What you have to do -> Please report how many lines of the data include the word "dimensions", with the number as the entire reply.

(Stored data)
————

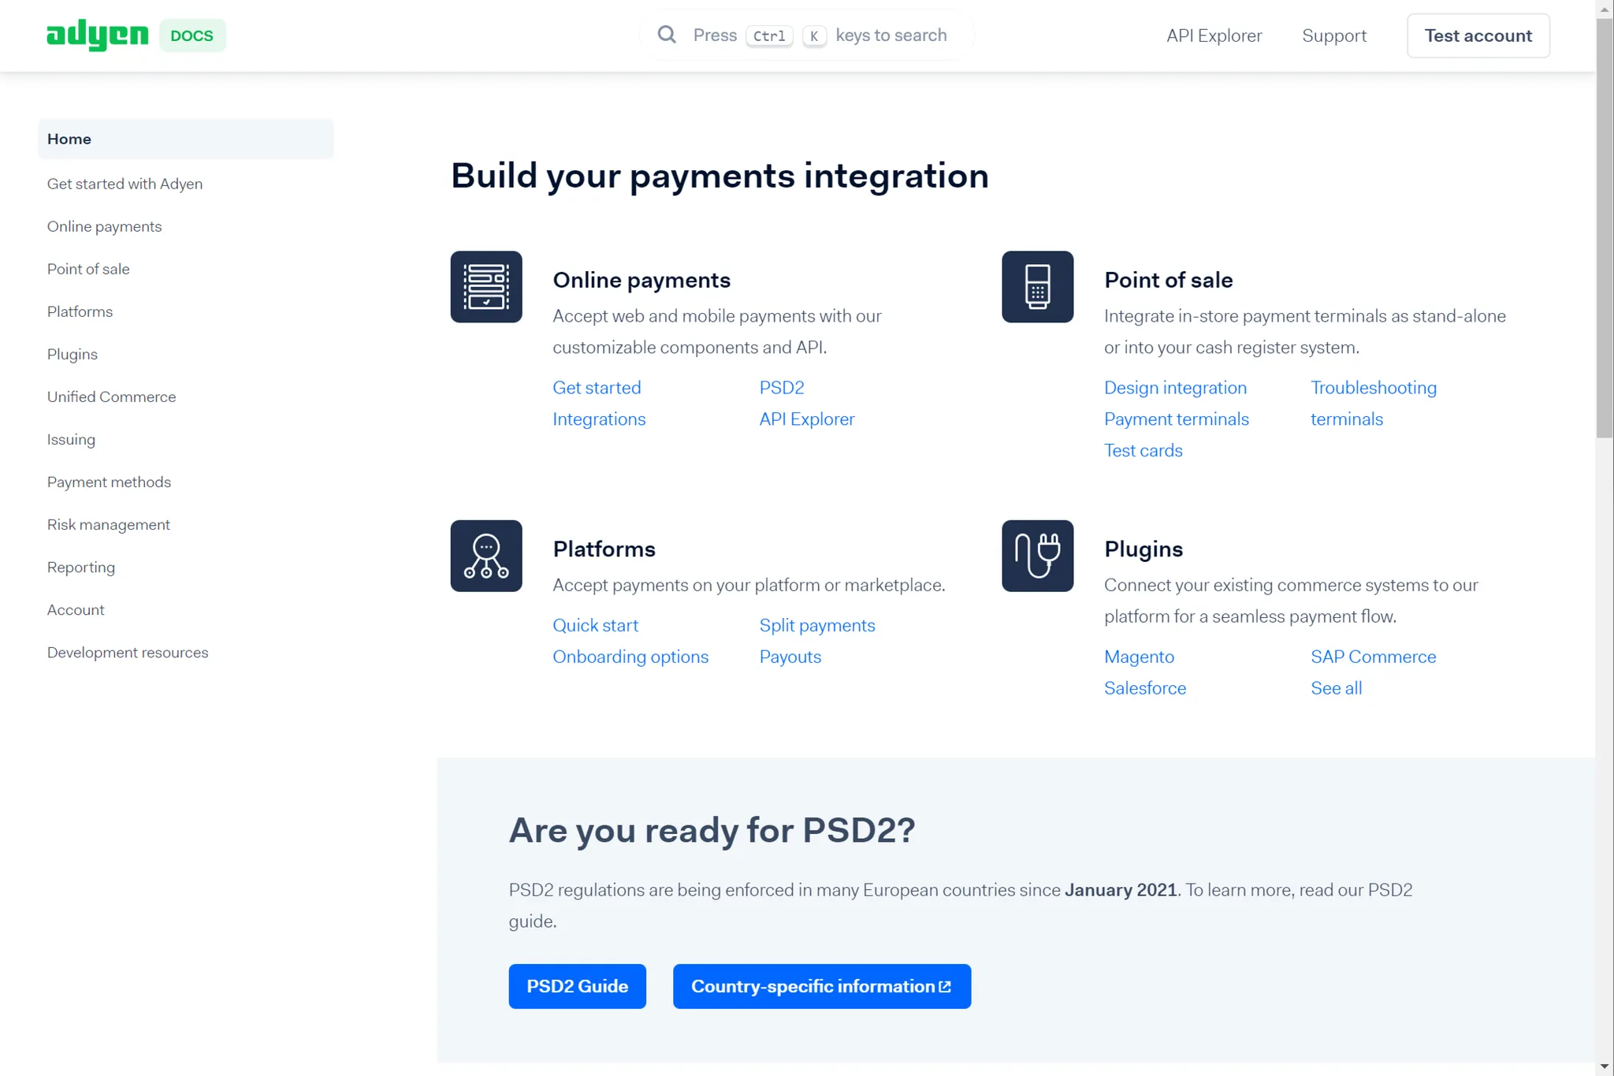Click the green DOCS badge

tap(192, 35)
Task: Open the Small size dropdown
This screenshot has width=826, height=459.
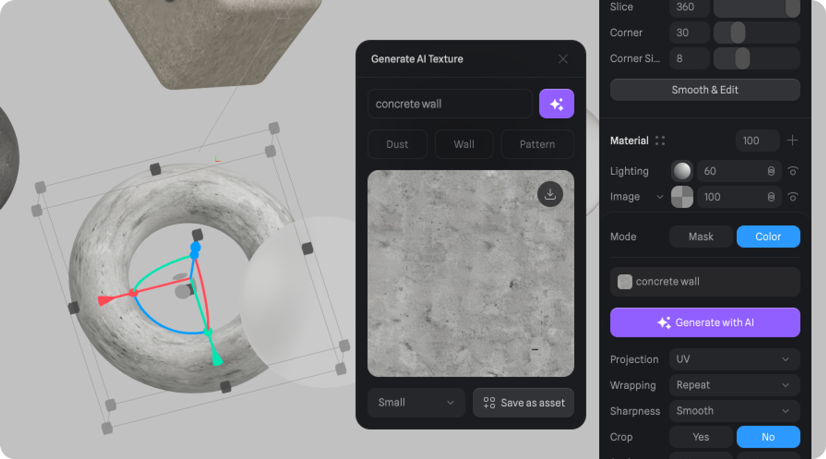Action: [415, 402]
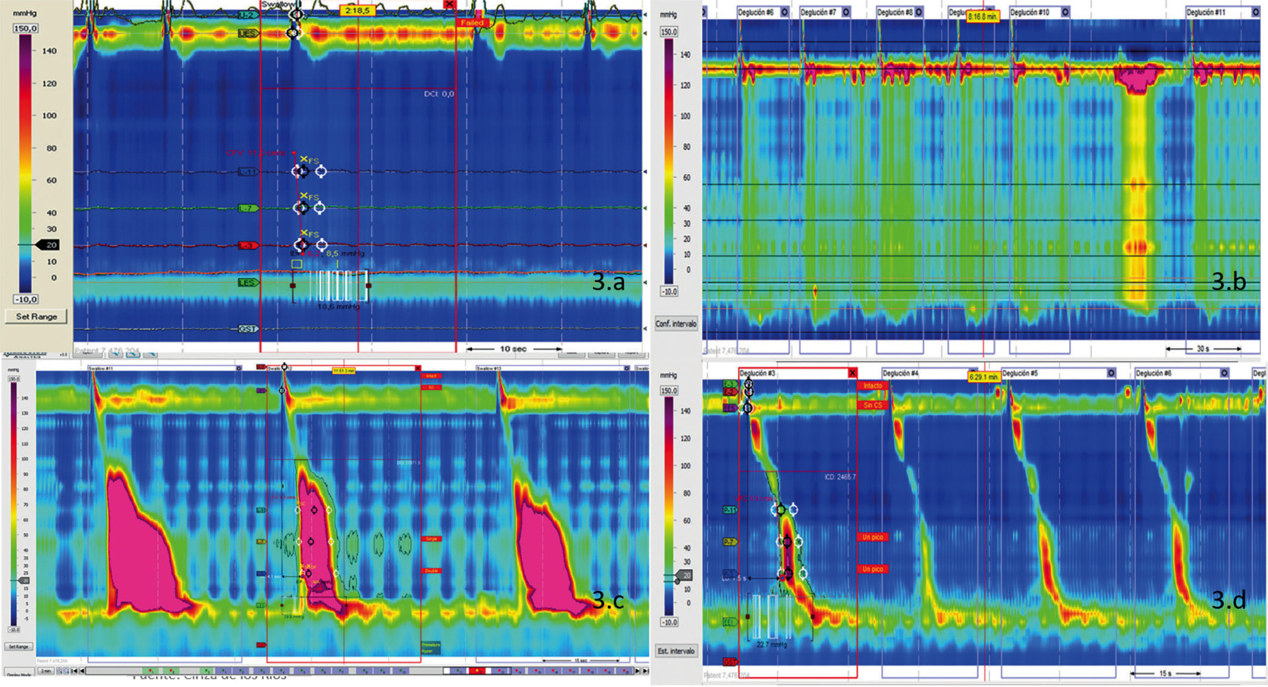
Task: Click the red Failed swallow label
Action: [472, 23]
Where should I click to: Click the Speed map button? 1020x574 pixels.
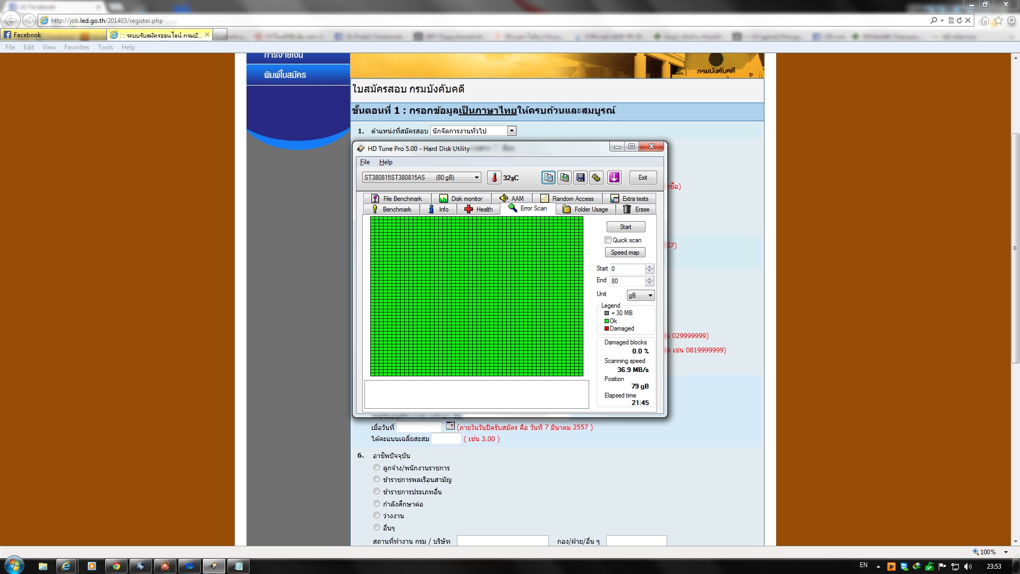click(x=625, y=252)
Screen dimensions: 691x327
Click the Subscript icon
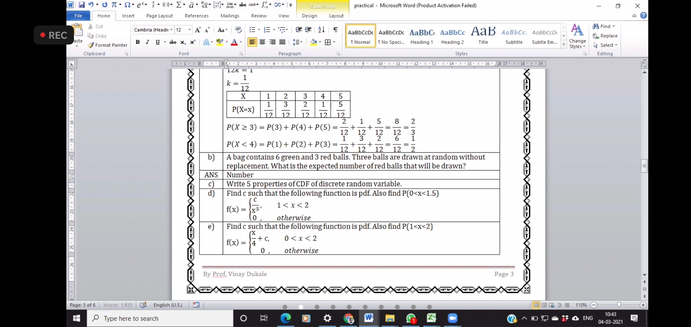[x=183, y=42]

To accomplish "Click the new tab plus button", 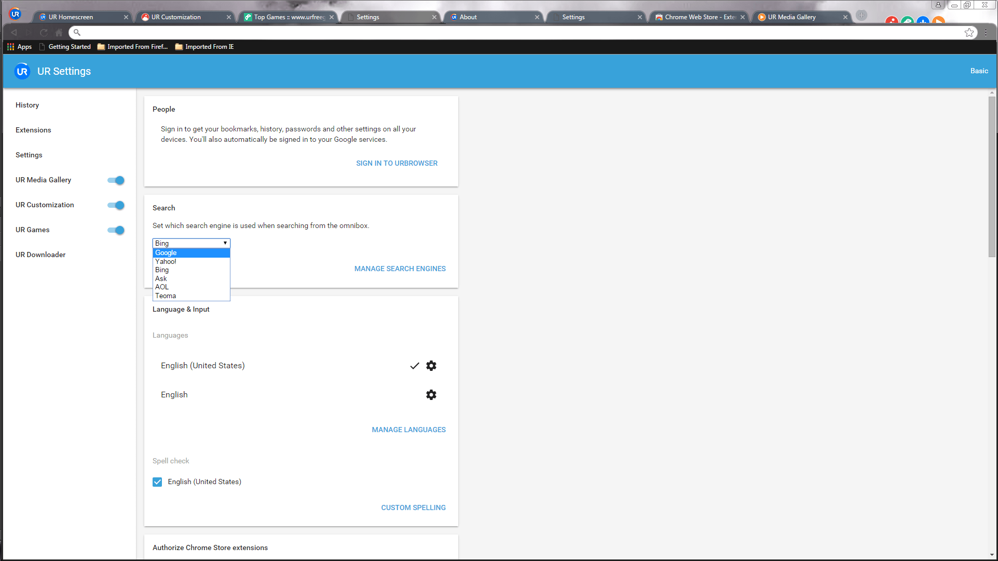I will pos(862,16).
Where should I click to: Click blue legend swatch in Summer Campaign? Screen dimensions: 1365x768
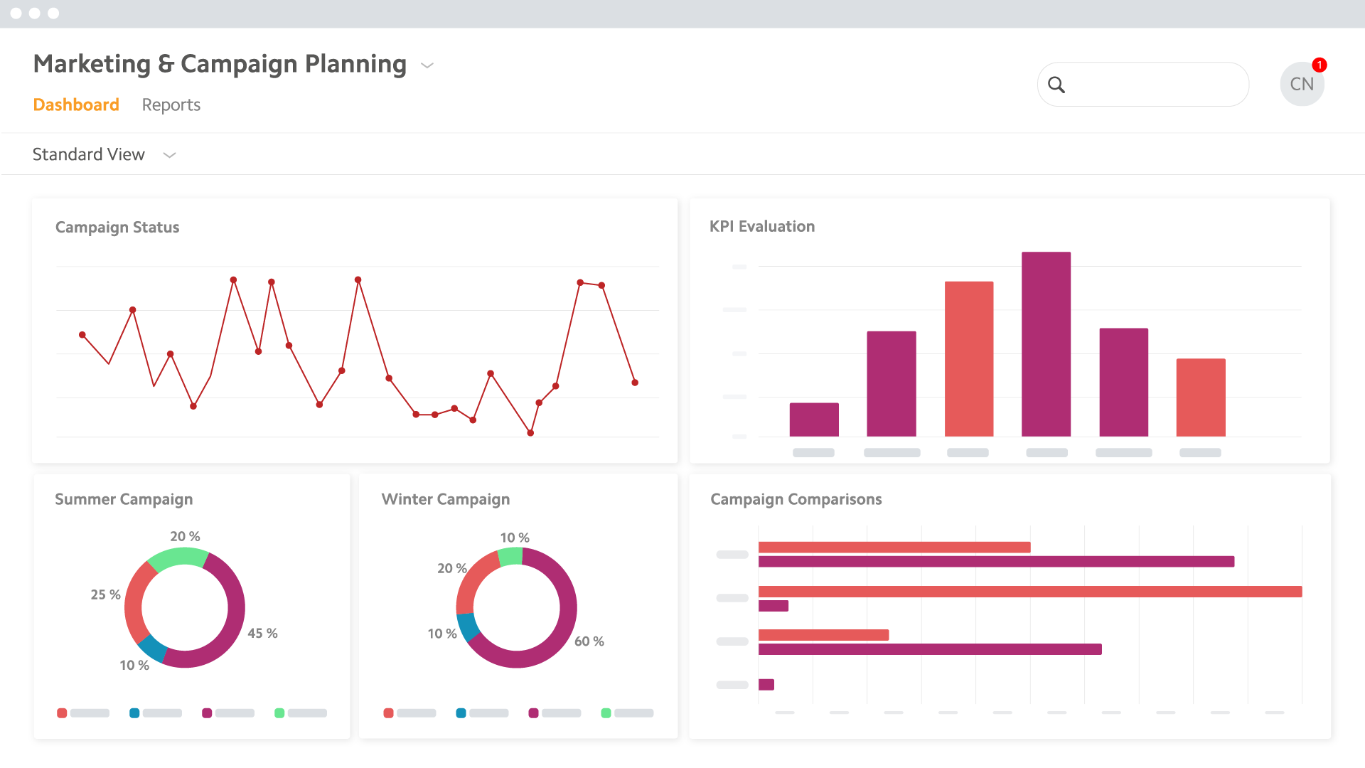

————

Solution to this problem -> 2